## AVAILABLE RECORDS
● ● ● ●

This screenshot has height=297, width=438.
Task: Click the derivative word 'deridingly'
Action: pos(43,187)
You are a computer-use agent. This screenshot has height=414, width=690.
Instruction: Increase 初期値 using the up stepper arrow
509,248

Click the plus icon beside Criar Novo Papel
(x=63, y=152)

● ● ● ●

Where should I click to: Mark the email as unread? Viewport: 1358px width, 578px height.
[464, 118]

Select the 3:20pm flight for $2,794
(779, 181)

● ● ● ●

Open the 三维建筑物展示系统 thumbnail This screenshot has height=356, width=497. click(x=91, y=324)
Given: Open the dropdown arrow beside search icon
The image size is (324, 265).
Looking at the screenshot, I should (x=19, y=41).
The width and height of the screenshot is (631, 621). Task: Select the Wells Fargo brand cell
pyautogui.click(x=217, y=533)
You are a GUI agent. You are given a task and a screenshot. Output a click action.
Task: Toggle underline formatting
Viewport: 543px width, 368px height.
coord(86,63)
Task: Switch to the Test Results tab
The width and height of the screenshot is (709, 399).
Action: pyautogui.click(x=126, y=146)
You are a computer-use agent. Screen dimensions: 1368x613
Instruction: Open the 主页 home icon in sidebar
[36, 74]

● ● ● ●

## WHAT YOU NEED TO DO
Please report every line of the listing that contains the string "computer".

## TASK OUTPUT
You are a computer-use agent. This screenshot has height=414, width=690.
You are a computer-use agent. Screen dimensions: 1368x613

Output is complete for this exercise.